Collected data:
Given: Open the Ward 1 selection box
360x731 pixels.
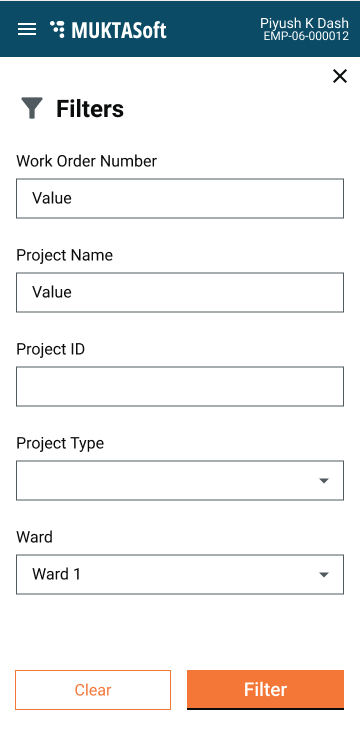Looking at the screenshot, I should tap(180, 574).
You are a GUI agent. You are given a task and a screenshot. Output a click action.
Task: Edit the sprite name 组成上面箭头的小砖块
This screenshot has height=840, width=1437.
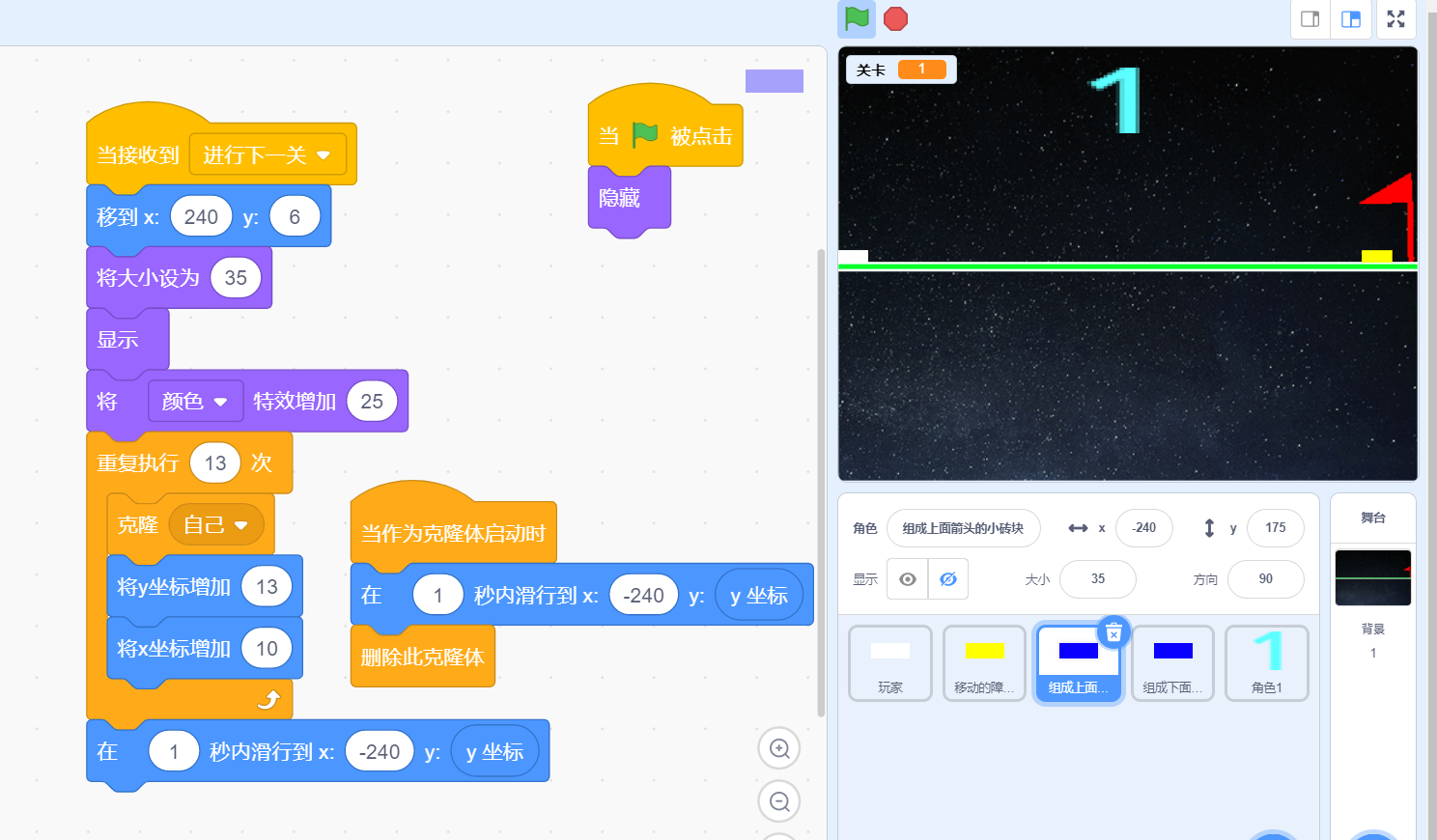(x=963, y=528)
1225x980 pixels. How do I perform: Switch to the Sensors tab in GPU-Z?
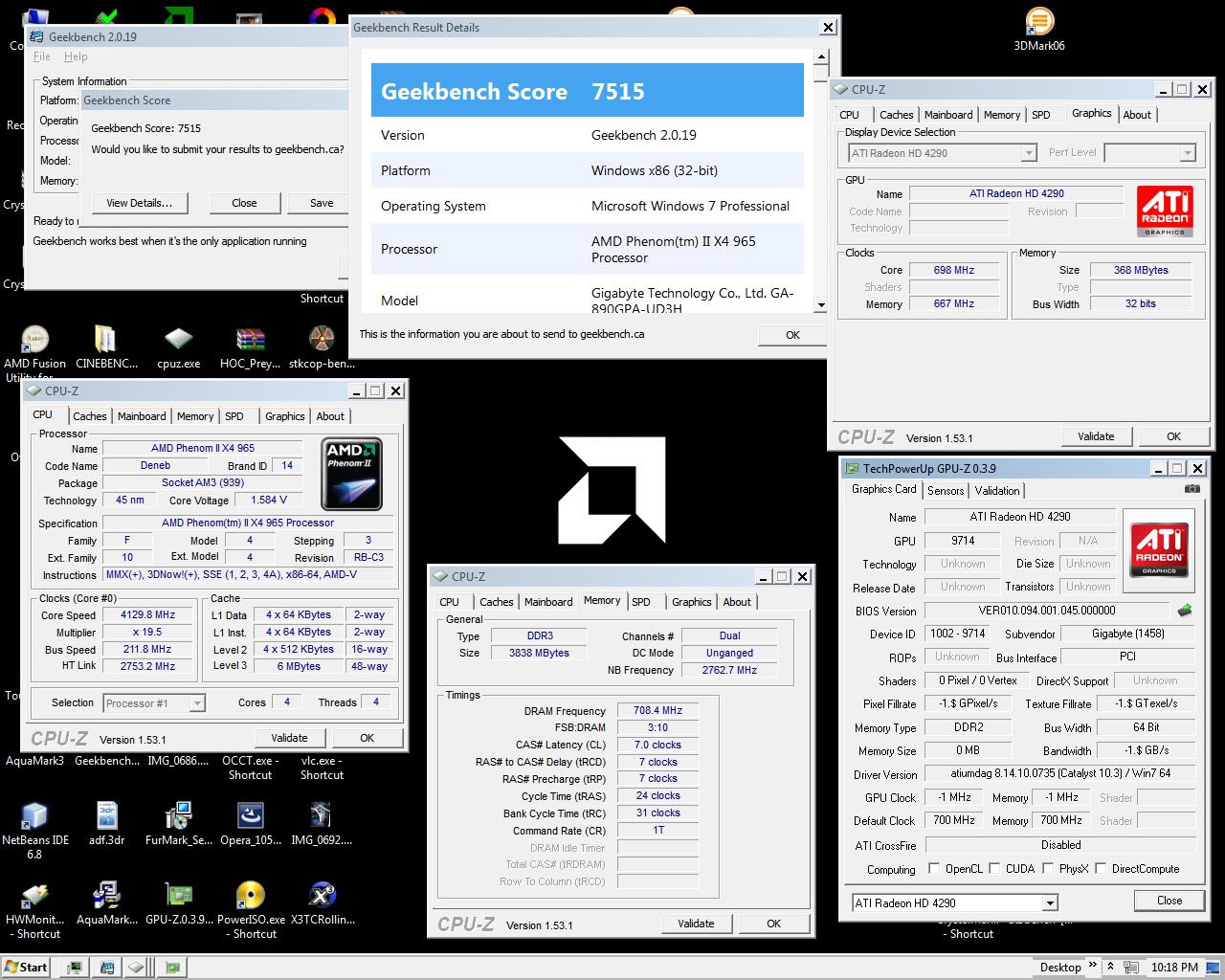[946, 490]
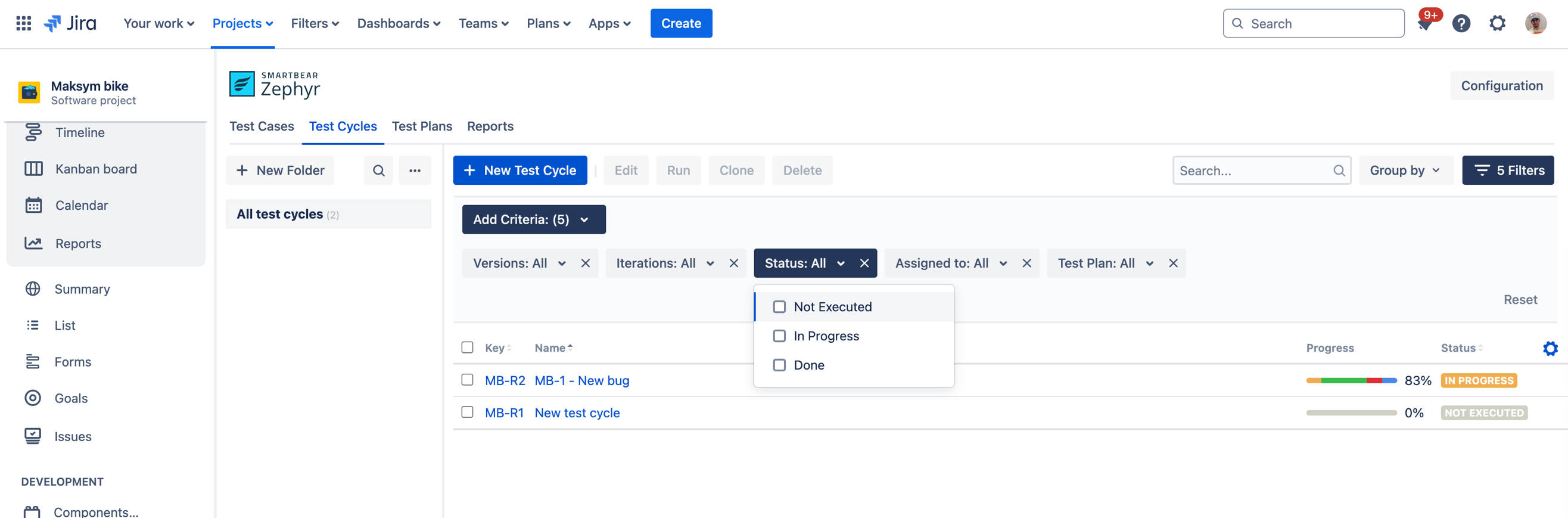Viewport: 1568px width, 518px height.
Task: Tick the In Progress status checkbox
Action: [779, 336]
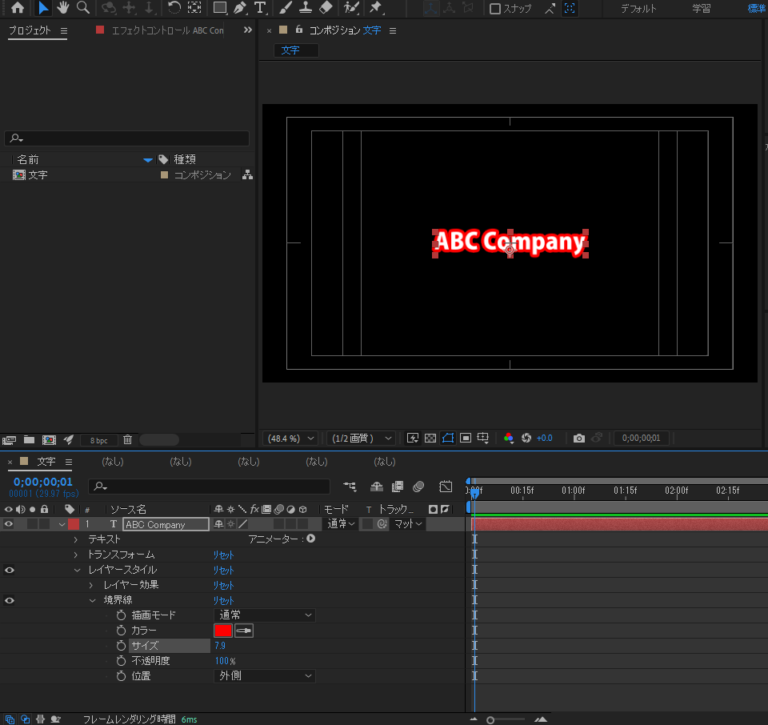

#### [What to work on]
Copy each entry exactly as written, and drop the pictures from the copy.

#### [Your response]
Given: Open the Ward 1 selection box
360x731 pixels.
Looking at the screenshot, I should tap(180, 574).
You are a GUI agent. You are given a task and a screenshot. Output a click action.
Task: Edit the sprite name 组成上面箭头的小砖块
This screenshot has height=840, width=1437.
(x=963, y=528)
1225x980 pixels. How do I perform: Switch to the Sensors tab in GPU-Z?
[946, 490]
Viewport: 1568px width, 518px height.
Task: Tick the In Progress status checkbox
Action: [779, 336]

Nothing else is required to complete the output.